Screenshot and document pointing data
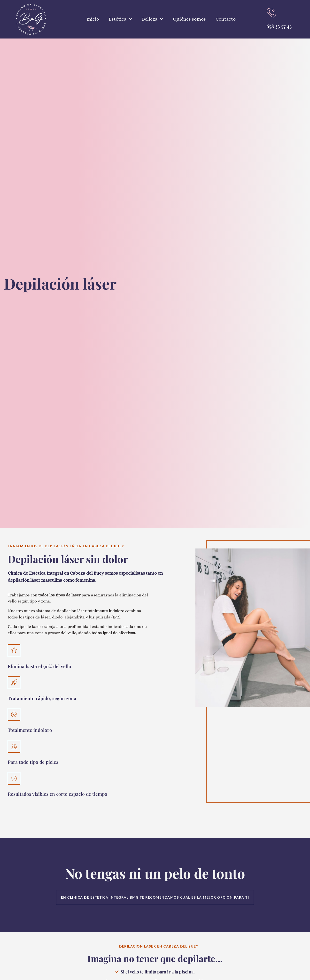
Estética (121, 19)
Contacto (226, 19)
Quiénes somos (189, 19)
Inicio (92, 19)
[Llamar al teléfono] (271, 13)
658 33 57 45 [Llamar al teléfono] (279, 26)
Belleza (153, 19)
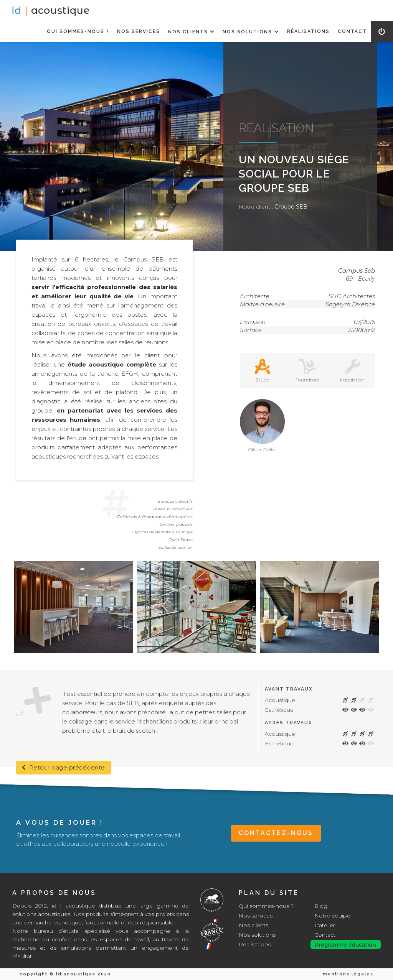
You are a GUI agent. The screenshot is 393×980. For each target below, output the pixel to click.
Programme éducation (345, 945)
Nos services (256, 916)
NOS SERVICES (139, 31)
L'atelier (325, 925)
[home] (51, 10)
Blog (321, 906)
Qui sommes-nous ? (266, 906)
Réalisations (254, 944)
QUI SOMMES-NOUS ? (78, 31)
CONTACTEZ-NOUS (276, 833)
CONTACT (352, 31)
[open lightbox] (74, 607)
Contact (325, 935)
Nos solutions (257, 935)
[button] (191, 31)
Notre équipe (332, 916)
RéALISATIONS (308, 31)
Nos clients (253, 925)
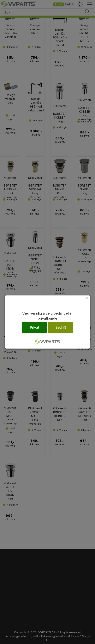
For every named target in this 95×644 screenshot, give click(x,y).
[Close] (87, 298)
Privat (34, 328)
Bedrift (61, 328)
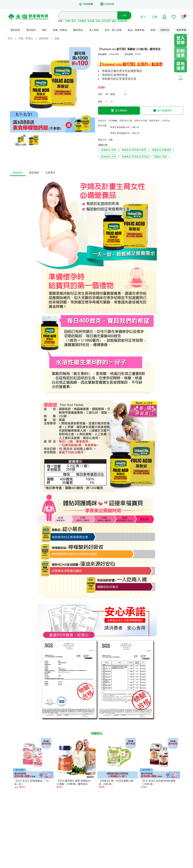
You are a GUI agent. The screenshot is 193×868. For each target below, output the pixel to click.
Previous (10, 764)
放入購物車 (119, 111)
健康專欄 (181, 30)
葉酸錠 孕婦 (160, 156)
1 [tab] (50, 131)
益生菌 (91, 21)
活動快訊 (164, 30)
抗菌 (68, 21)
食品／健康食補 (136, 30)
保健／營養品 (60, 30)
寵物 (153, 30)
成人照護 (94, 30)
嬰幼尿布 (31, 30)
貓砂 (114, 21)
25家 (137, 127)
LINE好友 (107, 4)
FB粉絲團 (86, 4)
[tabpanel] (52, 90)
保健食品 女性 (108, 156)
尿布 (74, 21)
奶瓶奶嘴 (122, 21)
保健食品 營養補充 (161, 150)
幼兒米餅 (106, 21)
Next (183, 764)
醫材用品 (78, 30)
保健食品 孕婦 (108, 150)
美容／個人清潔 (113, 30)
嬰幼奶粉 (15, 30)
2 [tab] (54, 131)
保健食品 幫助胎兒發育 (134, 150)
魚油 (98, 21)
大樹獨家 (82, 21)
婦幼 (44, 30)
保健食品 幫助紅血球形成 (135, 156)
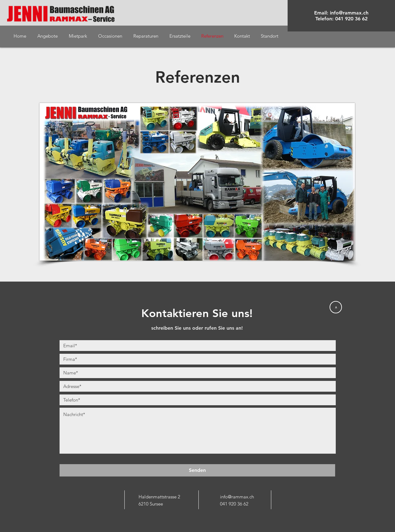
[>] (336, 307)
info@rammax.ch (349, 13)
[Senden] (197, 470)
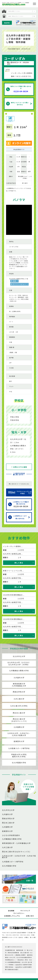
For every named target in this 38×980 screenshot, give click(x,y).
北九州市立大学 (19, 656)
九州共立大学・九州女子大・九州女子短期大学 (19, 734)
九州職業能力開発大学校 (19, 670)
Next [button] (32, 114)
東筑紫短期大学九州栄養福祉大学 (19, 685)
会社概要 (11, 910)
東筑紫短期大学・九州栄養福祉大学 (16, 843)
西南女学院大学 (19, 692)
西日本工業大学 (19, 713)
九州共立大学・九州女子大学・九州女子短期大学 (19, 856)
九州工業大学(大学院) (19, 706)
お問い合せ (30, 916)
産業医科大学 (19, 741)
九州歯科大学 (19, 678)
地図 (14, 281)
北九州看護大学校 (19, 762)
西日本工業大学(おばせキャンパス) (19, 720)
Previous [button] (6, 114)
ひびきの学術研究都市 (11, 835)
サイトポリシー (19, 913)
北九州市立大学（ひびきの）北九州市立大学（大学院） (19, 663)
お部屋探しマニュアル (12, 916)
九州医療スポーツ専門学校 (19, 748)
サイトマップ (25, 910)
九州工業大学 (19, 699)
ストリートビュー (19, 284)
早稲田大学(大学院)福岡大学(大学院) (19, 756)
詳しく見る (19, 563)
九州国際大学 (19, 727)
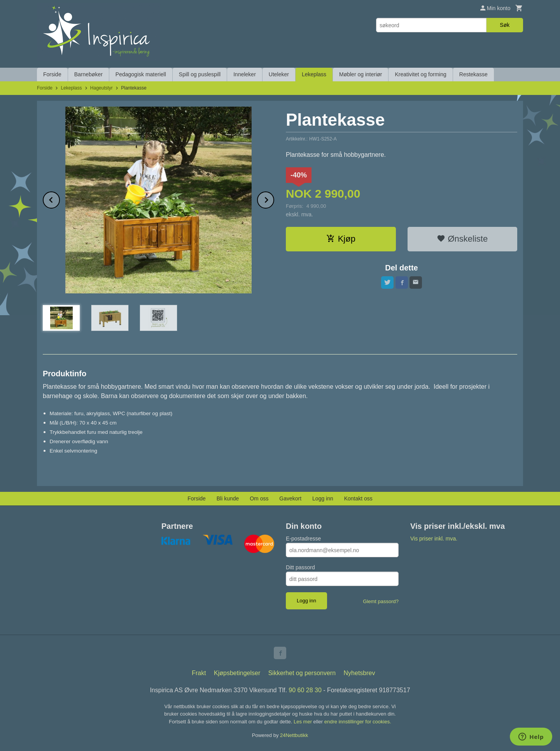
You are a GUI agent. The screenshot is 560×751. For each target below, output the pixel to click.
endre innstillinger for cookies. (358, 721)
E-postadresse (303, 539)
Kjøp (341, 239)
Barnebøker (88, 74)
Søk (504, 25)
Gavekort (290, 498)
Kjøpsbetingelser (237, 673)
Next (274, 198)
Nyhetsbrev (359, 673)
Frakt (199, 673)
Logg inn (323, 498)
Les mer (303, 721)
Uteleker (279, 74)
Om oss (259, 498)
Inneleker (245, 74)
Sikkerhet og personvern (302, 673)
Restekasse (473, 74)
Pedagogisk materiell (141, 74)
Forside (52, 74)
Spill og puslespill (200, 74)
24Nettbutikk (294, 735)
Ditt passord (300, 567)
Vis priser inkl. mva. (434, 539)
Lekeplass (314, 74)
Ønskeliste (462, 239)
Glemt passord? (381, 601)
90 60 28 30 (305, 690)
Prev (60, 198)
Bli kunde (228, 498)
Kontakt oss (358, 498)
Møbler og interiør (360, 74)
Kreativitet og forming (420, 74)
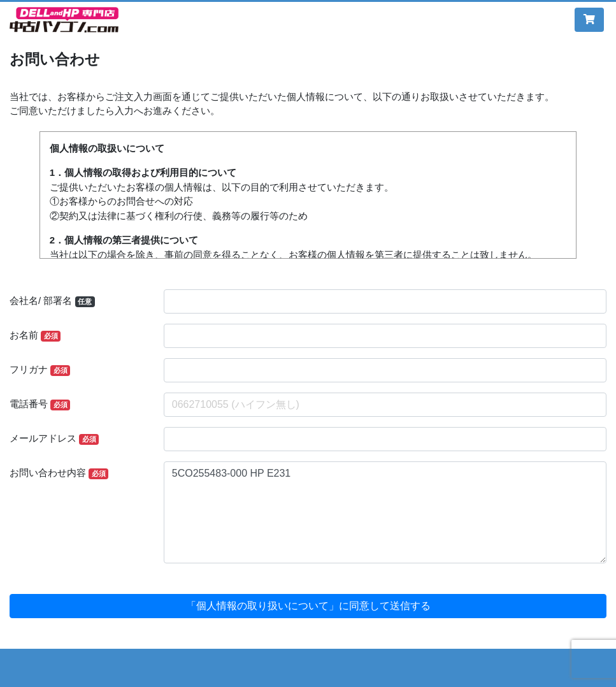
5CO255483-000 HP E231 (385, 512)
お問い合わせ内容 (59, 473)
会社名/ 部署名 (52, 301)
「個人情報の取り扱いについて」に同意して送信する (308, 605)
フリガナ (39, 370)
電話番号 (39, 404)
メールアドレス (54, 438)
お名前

* **WHAT IS BEING ASKED**: Print the lines of the material from the line holding "Vis priser inkl. mva. (434, 539)" through the end of the material, both ends included, and leave the pictures out.

* **COMPLETED TASK**:
Vis priser inkl. mva. (434, 539)
Lekeplass (314, 74)
Ønskeliste (462, 239)
Glemt passord? (381, 601)
90 60 28 30 (305, 690)
Prev (60, 198)
Bli kunde (228, 498)
Kontakt oss (358, 498)
Møbler og interiør (360, 74)
Kreativitet og forming (420, 74)
5CO255483-000 HP E231 (385, 512)
お問い合わせ内容 (59, 473)
会社名/ 部署名 (52, 301)
「個人情報の取り扱いについて」に同意して送信する (308, 605)
フリガナ (39, 370)
電話番号 (39, 404)
メールアドレス (54, 438)
お名前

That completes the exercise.